Throughout most of this history, the number of people who would encounter these characters in films or other media has remained significantly higher than the percentage who read comics; filmmakers assume that many viewers had little or no previous exposure to these characters; the films had to operate outside the complex continuity and back story which shapes contemporary comics productions; and in many cases, the characters had to be reintroduced or significantly reworked to reflect the tastes of a mass audience as opposed to those of a niche readership. In turn, it is often the look and feel of the character in the movies which shapes other media spin-offs, such as video games, because the movie reaches far more people than will see the comics. Comics publishers often coincide the debut of new plotlines in the comics to these releases so that readers, turned on by what they see on screen, can find a jumping on point to the series.

As content flows across media, it is often accompanied by creative talent who got their start in comics. For example, Brian Michael Bendis, the creator of Marvel's Ultimate Spider-Man series, was hired to be script editor for an animated series based on the character for airing on MTV and to help direct the production of games set in the Marvel universe. In some cases, creative talents move fluidly across media. A notable example there would be Neil Gaiman who has been successful not only as the creator of The Sandman comic book series, but also has written English language scripts for Japanese anime films (Princess Mononoke), published best-selling novels (American Gods) and children's books (Coraline), and written original series for British television (Neverwhere). His short stories have, in turn, been adopted into comic book form by other writers and artists and into radio dramas.

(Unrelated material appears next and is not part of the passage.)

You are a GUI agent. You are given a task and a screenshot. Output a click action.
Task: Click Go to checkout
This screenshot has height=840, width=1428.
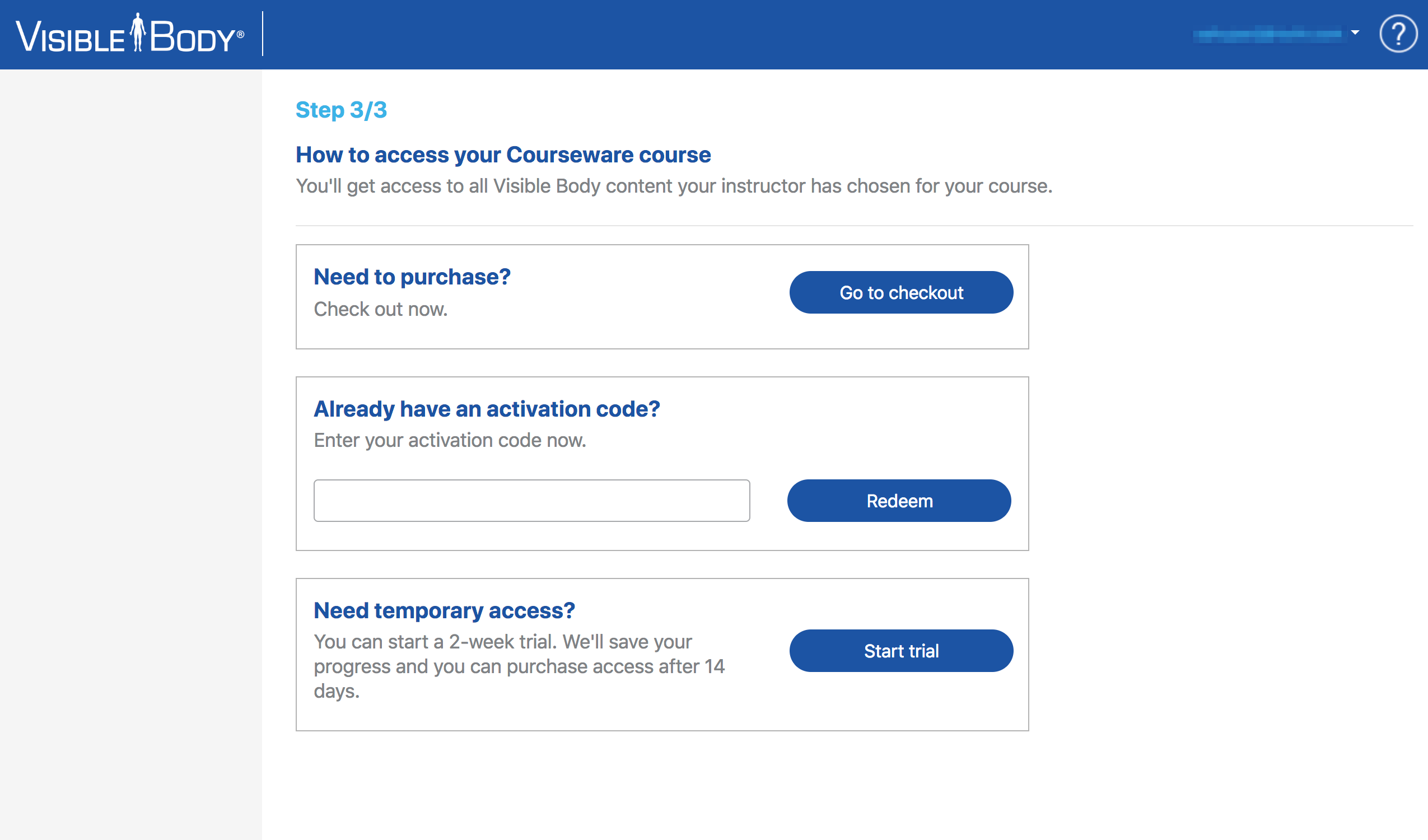(901, 292)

Extension works in the other direction as well, with comics becoming a low cost, low risk means of expanding existing media franchises. Kevin Smith, the filmmaker who created Clerks and Chasing Amy, has been a long time comics shop owner and fan. He has developed a series of comic books which extends the stories of the characters he introduced in his so-called New Jersey films, in many cases, using them to provide back story or motivation for actions we observed on screen. Similarly, Joss Whedon, the creative producer of Buffy the Vampire Slayer, has used comics to fill in gaps between episodes and perhaps more interestingly, to expand the time line of the series. Tales of the Slayers, for example, depicts the adventures of previous vampire slayers ranging across the full span of human history, while Fray depicts a slayer several hundred years in our future, battling demons and vampires in a world reminiscent of Bladerunner. Michael Chabon won a Pulitzer Prize for his novel, Adventures of Kavalier & Clay, which dealt with the early history of the American comic books industry and introduced a range of original superhero characters. Chabon subsequently worked with comic book writers and artists to develop a series focused on The Escapist, Luna Moth and his other original characters.